Song Meaning
These lyrics paint a stark picture of a relationship's end, marked by a profound shift from warmth to an unyielding coldness. The narrator observes a loved one's eyes, once adorned with a "velvet light," now turning "cold as December snow." This immediate contrast sets a tone of irreversible loss and deep despair.
The central emotional tension stems from the memory of a vibrant connection clashing with the crushing reality of an irreversible departure. The narrator's internal world is consumed by "inner wars eternally," suggesting a deep, ongoing struggle to reconcile the past with a present devoid of hope. The line "the morning light will never come to life" encapsulates this profound sense of hopelessness, implying a world permanently shrouded in darkness.
The craft here is particularly effective in its use of contrasting light and dark imagery. What began with "starlit skies" and a "velvet light" quickly diminishes to "pale star light" and a "waning star," from which the departed speaks "arcane words from so afar." This progression visually underscores the fading connection and the growing, insurmountable distance between the two individuals. The recurring motif of "December snow" powerfully symbolizes not just coldness, but also the finality and disappearance of what once was, much like "last year's snow."
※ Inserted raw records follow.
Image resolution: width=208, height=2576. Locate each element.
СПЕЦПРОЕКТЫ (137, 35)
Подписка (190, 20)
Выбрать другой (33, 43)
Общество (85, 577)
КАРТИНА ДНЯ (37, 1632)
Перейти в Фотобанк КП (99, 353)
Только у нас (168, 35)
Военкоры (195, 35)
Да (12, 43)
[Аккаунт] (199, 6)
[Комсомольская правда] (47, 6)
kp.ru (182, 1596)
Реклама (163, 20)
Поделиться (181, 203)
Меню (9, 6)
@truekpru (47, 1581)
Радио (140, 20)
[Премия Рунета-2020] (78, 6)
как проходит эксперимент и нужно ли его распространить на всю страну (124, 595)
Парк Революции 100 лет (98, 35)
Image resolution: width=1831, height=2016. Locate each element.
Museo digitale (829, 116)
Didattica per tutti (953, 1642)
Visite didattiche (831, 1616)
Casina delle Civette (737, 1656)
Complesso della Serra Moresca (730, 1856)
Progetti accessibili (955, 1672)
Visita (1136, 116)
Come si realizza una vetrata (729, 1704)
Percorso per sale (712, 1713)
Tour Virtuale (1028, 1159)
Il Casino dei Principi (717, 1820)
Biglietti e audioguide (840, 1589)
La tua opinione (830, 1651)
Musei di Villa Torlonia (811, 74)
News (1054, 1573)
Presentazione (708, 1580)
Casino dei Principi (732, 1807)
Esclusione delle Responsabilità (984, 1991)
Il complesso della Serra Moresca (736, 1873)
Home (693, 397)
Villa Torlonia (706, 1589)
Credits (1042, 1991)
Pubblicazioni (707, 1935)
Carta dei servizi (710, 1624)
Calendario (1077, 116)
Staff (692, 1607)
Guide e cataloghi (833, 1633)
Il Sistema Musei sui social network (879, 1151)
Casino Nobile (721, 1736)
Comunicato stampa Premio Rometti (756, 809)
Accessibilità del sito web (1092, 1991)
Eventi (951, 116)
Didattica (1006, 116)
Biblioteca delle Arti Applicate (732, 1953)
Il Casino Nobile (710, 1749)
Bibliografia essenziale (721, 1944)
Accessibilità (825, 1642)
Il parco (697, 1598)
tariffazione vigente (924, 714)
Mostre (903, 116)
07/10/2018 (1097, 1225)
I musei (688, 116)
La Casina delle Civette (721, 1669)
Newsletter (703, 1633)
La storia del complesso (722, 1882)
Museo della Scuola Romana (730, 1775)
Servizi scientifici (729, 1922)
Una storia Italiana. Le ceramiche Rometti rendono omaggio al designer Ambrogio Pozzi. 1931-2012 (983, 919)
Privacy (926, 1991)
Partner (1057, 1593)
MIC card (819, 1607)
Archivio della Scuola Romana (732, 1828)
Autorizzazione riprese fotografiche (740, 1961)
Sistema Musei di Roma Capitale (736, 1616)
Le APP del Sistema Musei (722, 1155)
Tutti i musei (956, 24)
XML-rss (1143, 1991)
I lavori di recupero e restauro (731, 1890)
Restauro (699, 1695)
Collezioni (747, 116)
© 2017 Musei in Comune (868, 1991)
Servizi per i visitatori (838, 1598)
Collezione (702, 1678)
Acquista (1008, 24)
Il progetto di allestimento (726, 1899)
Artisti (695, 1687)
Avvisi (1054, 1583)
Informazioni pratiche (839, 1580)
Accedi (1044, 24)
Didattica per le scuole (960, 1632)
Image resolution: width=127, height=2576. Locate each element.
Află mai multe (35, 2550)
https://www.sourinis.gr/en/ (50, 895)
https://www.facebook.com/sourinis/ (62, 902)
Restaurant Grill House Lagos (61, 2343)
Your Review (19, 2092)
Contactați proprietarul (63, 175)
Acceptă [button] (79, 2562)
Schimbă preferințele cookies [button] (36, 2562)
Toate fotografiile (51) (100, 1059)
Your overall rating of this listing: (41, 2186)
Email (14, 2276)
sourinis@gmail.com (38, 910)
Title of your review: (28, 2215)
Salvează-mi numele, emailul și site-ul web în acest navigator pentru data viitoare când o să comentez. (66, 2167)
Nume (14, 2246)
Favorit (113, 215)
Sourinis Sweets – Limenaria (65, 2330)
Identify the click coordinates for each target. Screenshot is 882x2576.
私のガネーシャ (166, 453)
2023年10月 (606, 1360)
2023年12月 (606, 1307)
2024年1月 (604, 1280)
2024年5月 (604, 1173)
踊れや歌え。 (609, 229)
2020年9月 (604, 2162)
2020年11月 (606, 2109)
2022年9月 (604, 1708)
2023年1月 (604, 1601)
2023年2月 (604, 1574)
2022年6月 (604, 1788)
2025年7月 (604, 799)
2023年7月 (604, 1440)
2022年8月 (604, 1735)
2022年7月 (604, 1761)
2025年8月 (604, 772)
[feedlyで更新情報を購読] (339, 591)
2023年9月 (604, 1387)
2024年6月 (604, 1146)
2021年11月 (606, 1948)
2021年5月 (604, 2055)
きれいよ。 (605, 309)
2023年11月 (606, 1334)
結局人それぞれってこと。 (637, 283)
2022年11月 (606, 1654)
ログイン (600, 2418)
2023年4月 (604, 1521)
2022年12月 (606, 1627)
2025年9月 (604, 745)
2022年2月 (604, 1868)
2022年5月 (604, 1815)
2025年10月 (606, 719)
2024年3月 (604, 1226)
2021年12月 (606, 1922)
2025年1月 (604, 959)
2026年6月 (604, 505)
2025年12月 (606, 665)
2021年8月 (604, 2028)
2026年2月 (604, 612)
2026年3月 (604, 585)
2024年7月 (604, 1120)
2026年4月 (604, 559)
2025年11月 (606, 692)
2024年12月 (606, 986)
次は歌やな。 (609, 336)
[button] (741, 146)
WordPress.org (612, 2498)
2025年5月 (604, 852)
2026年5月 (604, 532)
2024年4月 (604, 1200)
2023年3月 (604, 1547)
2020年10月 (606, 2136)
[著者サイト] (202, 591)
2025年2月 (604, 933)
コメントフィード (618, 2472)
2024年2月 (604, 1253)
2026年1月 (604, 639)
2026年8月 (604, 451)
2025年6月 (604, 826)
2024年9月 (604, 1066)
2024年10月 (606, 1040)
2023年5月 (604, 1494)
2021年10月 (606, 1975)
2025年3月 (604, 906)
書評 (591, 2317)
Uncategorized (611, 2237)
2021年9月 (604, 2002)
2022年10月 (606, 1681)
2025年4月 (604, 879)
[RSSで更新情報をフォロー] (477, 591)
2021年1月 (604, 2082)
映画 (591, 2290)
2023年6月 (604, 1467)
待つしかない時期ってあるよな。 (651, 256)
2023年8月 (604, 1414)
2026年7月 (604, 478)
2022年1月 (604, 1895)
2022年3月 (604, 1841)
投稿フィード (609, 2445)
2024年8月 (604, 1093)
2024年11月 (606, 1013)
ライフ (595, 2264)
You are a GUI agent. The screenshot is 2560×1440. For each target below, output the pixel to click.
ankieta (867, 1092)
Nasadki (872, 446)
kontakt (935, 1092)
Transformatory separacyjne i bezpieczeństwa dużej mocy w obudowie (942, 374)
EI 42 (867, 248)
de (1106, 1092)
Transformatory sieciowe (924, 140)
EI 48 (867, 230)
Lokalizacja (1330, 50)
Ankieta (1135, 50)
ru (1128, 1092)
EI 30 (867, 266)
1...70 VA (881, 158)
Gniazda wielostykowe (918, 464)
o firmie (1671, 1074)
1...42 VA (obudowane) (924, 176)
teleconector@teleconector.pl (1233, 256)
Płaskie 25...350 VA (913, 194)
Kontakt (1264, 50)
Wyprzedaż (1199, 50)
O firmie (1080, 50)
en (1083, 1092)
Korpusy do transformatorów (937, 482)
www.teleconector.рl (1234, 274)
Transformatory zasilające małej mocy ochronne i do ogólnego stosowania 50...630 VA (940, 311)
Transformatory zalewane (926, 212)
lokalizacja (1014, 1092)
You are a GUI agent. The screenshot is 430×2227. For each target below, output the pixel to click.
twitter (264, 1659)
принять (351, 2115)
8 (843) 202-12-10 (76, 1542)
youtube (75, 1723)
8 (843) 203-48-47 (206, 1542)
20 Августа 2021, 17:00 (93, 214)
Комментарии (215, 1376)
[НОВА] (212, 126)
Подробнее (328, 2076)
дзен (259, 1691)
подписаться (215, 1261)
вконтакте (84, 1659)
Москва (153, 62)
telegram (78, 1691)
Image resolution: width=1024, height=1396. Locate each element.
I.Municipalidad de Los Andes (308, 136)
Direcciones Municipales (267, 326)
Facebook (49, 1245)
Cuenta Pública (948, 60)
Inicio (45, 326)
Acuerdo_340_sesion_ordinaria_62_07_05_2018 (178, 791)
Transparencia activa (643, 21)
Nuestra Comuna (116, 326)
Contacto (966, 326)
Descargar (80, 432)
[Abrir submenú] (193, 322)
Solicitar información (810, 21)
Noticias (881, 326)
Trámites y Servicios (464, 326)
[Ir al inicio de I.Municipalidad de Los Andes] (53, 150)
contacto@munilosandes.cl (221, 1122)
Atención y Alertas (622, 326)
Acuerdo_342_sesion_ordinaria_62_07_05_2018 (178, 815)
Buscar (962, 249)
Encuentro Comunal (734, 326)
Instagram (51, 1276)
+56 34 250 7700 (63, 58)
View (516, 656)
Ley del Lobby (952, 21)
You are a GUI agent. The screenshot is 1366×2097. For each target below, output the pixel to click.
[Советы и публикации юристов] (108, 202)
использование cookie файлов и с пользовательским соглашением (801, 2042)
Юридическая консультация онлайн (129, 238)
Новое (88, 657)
Ultimately, these lyrics resonate because they articulate a specific, visceral grief through consistent, chilling imagery. The explicit actions of departure—"I saw you turn away," "You closed the door," "returned here nevermore"—make the loss feel immediate and absolute. The final stanza, delivered in French, reiterates the core imagery of a "gaze of gold and amber" replaced by "empty and cold eyes," frozen "like the falling December snow," lending an elegiac, almost universal weight to this deeply personal lament.